[
https://issues.apache.org/jira/browse/DRILL-15?page=com.atlassian.jira.plugin.system.issuetabpanels:all-tabpanel
]
Lisen Mu updated DRILL-15:
--------------------------
Attachment: DRILL-15.metastore.patch.txt
cut related part form our code base. this patch is pretty far from
ready-to-merge state, but I guess it won't be merged anyway:) just show the
idea and the problem.
We are using hive metastore to represent data schema information of HTables.
Metastore has 3 kind of information:
* WHAT the logical fields look like. From user's perspective, a record may have
different fields like integer, date, boolean or text etc.
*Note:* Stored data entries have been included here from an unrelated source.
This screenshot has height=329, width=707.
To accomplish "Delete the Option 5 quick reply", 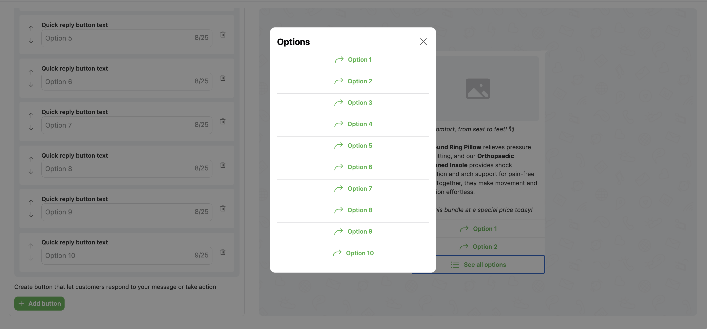I will tap(223, 35).
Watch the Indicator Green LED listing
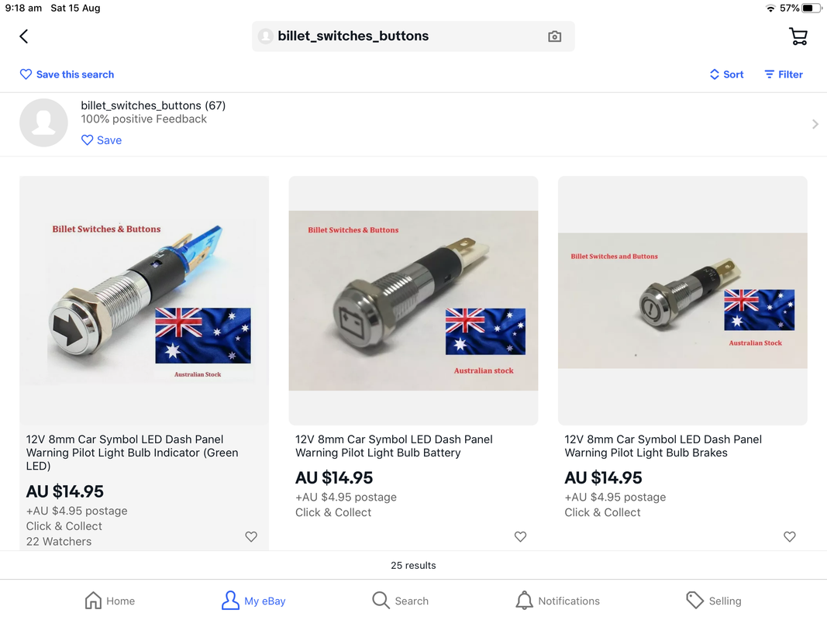The image size is (827, 620). coord(251,536)
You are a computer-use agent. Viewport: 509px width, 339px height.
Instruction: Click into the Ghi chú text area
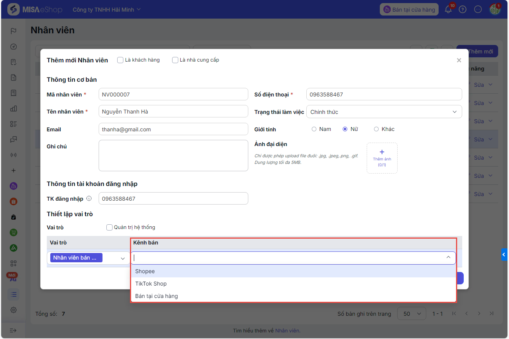pyautogui.click(x=173, y=155)
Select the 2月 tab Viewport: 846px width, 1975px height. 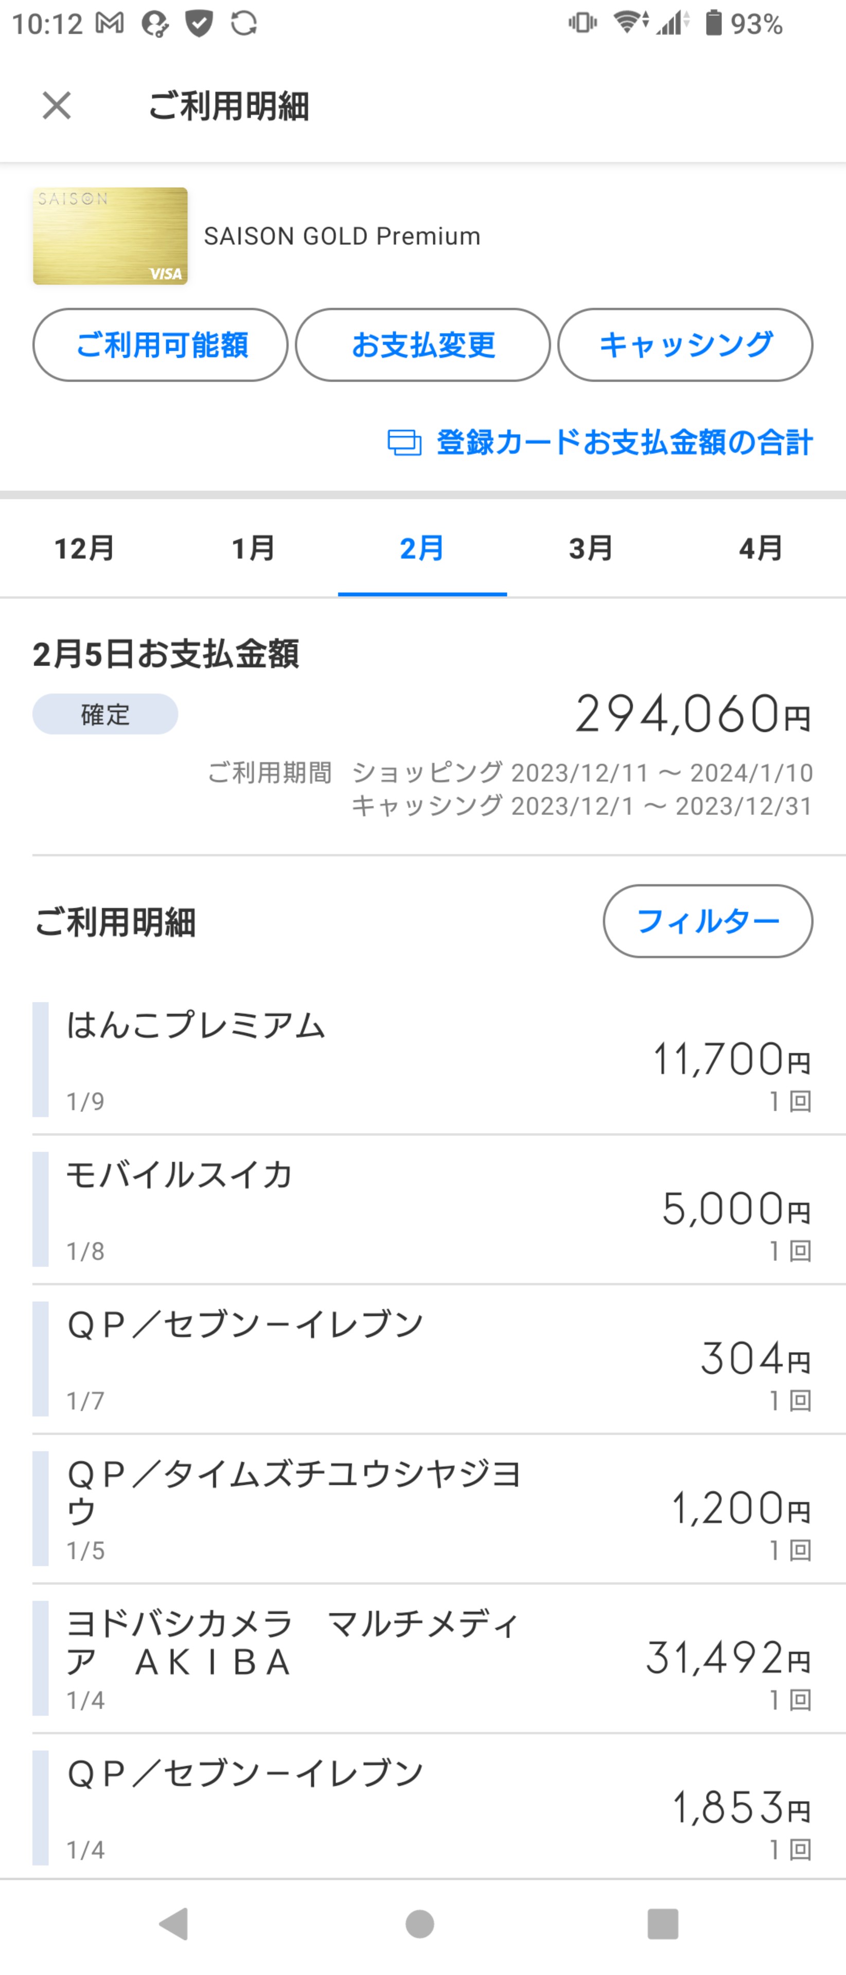[422, 548]
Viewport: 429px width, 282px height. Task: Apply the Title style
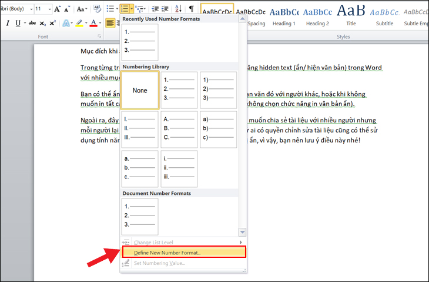coord(351,16)
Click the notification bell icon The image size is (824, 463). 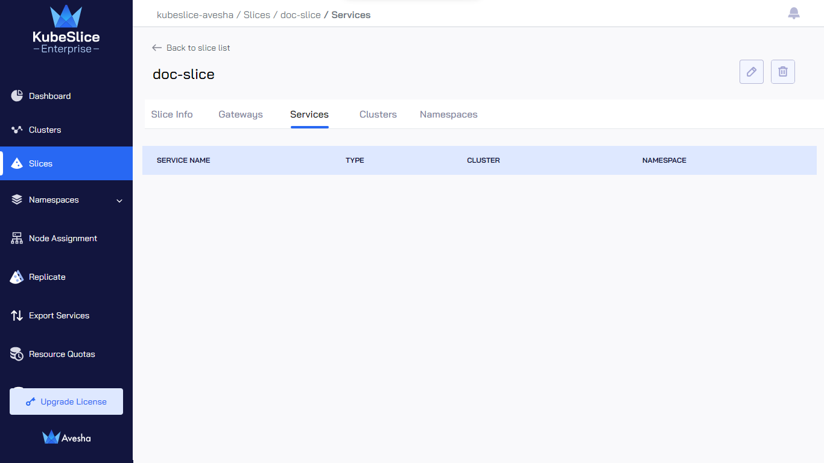[x=794, y=13]
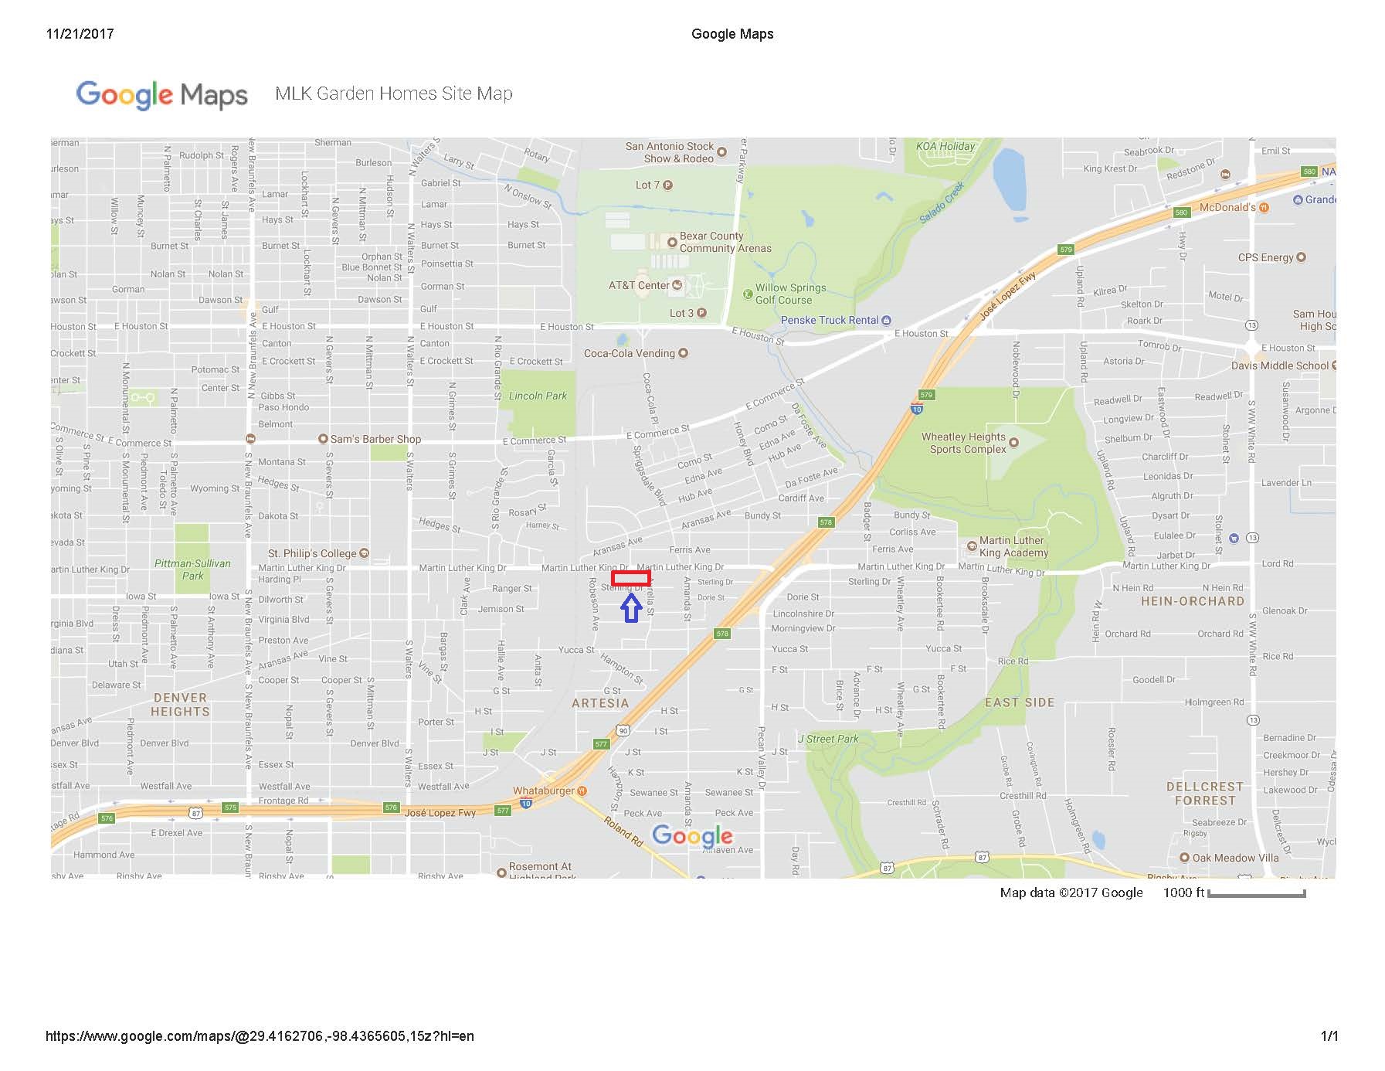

This also indicates
how drill would process fields in memory.
* WHERE the logical fields is stored in HTable. there are many places in HTable
in which information can be stored: rowkey; qualifier name of a particular CF;
value under a particular CF:qualifier; or even version number of a particular
cell. The value of a logical field can be stored as any of above. Further,
rowkey may contain multiple logical fields. This highly depends on how user
design their storage schema.
* HOW logical fields is stored. HBase basically provides a storage for byte[].
So HTable scanner needs to know how the fields like integer, date, boolean are
serialized as byte[]. For example, 255 would be serialized to \xFF as
BINARY:1byte, or [FF 00 00 00] as BINARY:4byte, or "255" as TEXT(with variable
length), or "00000255" as TEXT(with fixed length:8). Another example would be
logical DATE to (first integer 1375483564 then) [AC 36 FC 51] as BINARY:4byte,
or "20130803" as TEXT(with fixed length:8).
The meta definition is in com.xingcloud.meta.HBaseFieldInfo.java
These information will be used in HBase scanner to generate most effective scan
(mapping logical Filter to HBase's filter class, and deciding startKey and
endKey to scan least data), and in conversion from LogicalPlan to PhysicalPlan,
to generate the correct ReadEntry for HBase.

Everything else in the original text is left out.